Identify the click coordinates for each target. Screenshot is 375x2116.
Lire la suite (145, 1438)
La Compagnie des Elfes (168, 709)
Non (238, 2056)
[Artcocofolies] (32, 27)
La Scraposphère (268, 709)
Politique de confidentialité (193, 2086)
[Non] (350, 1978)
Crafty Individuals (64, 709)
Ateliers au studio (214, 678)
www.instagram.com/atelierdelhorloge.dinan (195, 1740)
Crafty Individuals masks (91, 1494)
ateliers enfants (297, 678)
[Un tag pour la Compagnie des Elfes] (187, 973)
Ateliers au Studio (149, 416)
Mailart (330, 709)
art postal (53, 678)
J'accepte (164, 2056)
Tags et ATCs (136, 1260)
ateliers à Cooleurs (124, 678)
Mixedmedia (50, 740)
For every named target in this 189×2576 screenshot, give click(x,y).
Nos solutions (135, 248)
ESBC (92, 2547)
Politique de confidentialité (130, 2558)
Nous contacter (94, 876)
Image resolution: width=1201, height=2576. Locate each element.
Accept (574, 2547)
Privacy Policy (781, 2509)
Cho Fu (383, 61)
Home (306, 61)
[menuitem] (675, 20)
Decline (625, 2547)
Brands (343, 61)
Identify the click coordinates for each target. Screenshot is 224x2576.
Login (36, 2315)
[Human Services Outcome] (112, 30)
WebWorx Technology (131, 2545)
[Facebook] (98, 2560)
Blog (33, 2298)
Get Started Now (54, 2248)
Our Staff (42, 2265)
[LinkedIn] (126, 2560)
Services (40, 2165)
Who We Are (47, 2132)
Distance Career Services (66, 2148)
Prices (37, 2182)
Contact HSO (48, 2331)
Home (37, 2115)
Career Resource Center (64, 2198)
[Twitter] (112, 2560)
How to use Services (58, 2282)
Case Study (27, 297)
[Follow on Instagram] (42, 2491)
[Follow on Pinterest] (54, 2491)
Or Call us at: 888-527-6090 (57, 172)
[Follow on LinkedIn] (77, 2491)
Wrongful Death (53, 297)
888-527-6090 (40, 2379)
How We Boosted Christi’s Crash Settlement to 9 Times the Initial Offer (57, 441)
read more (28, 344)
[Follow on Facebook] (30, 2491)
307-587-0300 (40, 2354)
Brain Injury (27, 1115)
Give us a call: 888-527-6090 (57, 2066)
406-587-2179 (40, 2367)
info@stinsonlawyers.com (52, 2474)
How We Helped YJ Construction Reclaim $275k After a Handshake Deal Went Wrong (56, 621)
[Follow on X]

+ + + +

Problem to solve: Reproduce the data shown above exactly.

Result of the task:
Identify the click coordinates for each target. Screenshot is 375x2116.
Lire la suite (145, 1438)
La Compagnie des Elfes (168, 709)
Non (238, 2056)
[Artcocofolies] (32, 27)
La Scraposphère (268, 709)
Politique de confidentialité (193, 2086)
[Non] (350, 1978)
Crafty Individuals (64, 709)
Ateliers au studio (214, 678)
www.instagram.com/atelierdelhorloge.dinan (195, 1740)
Crafty Individuals masks (91, 1494)
ateliers enfants (297, 678)
[Un tag pour la Compagnie des Elfes] (187, 973)
Ateliers au Studio (149, 416)
Mailart (330, 709)
art postal (53, 678)
J'accepte (164, 2056)
Tags et ATCs (136, 1260)
ateliers à Cooleurs (124, 678)
Mixedmedia (50, 740)
For every named target in this 189×2576 screenshot, give click(x,y).
Nos solutions (135, 248)
ESBC (92, 2547)
Politique de confidentialité (130, 2558)
Nous contacter (94, 876)
Image resolution: width=1201, height=2576. Locate each element.
Accept (574, 2547)
Privacy Policy (781, 2509)
Cho Fu (383, 61)
Home (306, 61)
[menuitem] (675, 20)
Decline (625, 2547)
Brands (343, 61)
Identify the click coordinates for each target. Screenshot is 224x2576.
Login (36, 2315)
[Human Services Outcome] (112, 30)
WebWorx Technology (131, 2545)
[Facebook] (98, 2560)
Blog (33, 2298)
Get Started Now (54, 2248)
Our Staff (42, 2265)
[LinkedIn] (126, 2560)
Services (40, 2165)
Who We Are (47, 2132)
Distance Career Services (66, 2148)
Prices (37, 2182)
Contact HSO (48, 2331)
Home (37, 2115)
Career Resource Center (64, 2198)
[Twitter] (112, 2560)
How to use Services (58, 2282)
Case Study (27, 297)
[Follow on Instagram] (42, 2491)
[Follow on Pinterest] (54, 2491)
Or Call us at: 888-527-6090 (57, 172)
[Follow on LinkedIn] (77, 2491)
Wrongful Death (53, 297)
888-527-6090 (40, 2379)
How We Boosted Christi’s Crash Settlement to 9 Times the Initial Offer (57, 441)
read more (28, 344)
[Follow on Facebook] (30, 2491)
307-587-0300 (40, 2354)
Brain Injury (27, 1115)
Give us a call: 888-527-6090 (57, 2066)
406-587-2179 (40, 2367)
info@stinsonlawyers.com (52, 2474)
How We Helped YJ Construction Reclaim $275k After a Handshake Deal Went Wrong (56, 621)
[Follow on X]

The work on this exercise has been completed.